翻译后修饰（PTMs）对于调节蛋白质的定位和稳定性至关重要，显著影响基因表达、生物学功能和基因组复制。其中，sumoylation（一种将化学基团连接到蛋白质序列上的PTM）在蛋白质功能中起着关键作用。由于与帕金森氏症和阿尔茨海默氏症的联系，确定sumo化位点尤为重要。本研究引入了XGBoost-Sumo，这是一个强大的模型，通过整合蛋白质结构和序列数据来预测sumo化位点。该模型利用基于转换器的注意机制对多肽进行编码，并通过PsePSSM-DWT方法提取进化特征。通过融合词嵌入和进化描述符，应用SHapley加性解释（SHAP）算法进行最优特征选择，并使用极限梯度增强（XGBoost）进行分类。XGBoost-Sumo在使用10倍交叉验证的基准数据集上实现了令人印象深刻的99.68%的准确率，在独立样本上实现了96.08%的准确率。这标志着显著的改进，在训练数据上优于现有模型10.31%，在独立测试上优于现有模型2.74%。该模型的可靠性和高性能使其成为研究人员的宝贵资源，在药物开发中具有很强的应用潜力。

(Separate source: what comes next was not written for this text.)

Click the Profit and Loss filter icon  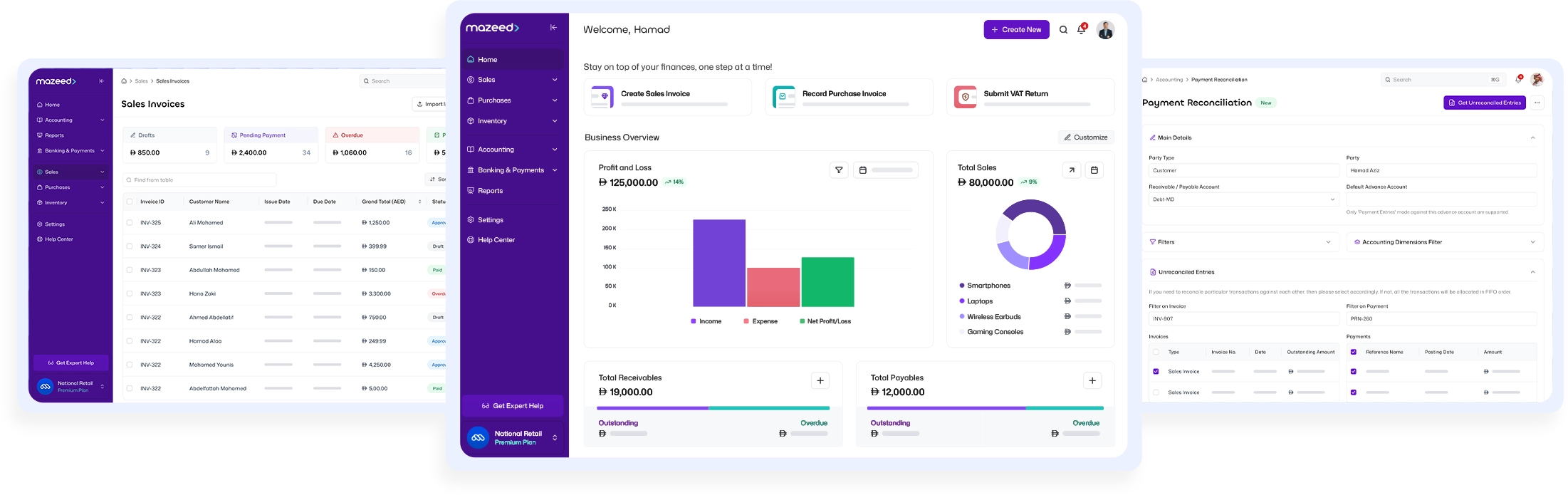(839, 170)
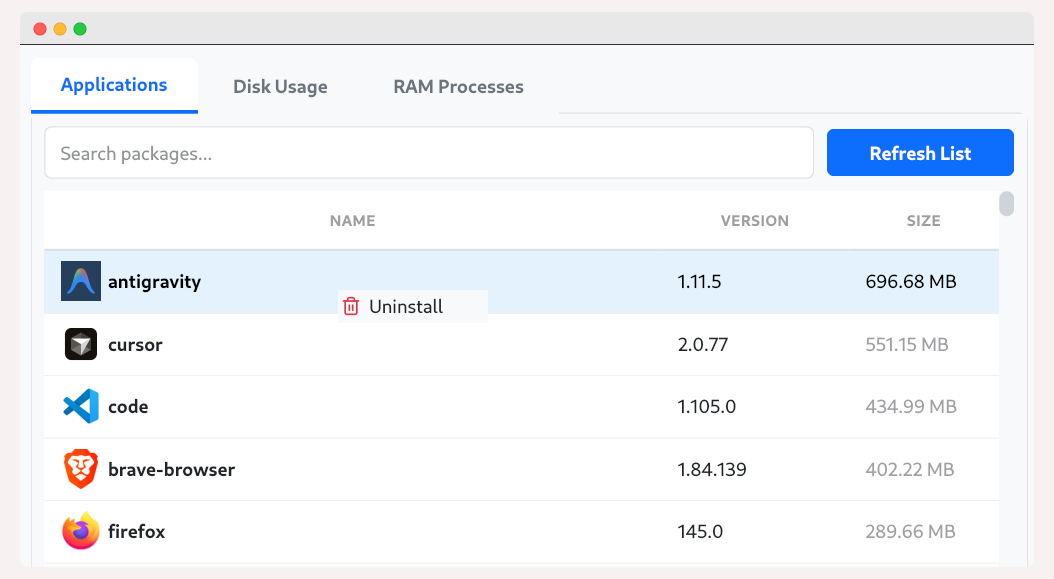Screen dimensions: 1054x579
Task: Click the Firefox app icon
Action: (x=81, y=531)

本文章由计算机程序翻译，如有差异，请以英文原文为准。

求助全文

约1分钟内获得全文求助全文

来源期刊

Biodata Mining MATHEMATICAL & COMPUTATIONAL BIOLOGY-

CiteScore

7.90

自引率

0.00%

发文量

审稿时长

23 weeks

期刊介绍： BioData Mining is an open access, open peer-reviewed journal encompassing research on all aspects of data mining applied to high-dimensional biological and biomedical data, focusing on computational aspects of knowledge discovery from large-scale genetic, transcriptomic, genomic, proteomic, and metabolomic data. Topical areas include, but are not limited to: -Development, evaluation, and application of novel data mining and machine learning algorithms. -Adaptation, evaluation, and application of traditional data mining and machine learning algorithms. -Open-source software for the application of data mining and machine learning algorithms. -Design, development and integration of databases, software and web services for the storage, management, retrieval, and analysis of data from large scale studies. -Pre-processing, post-processing, modeling, and interpretation of data mining and machine learning results for biological interpretation and knowledge discovery.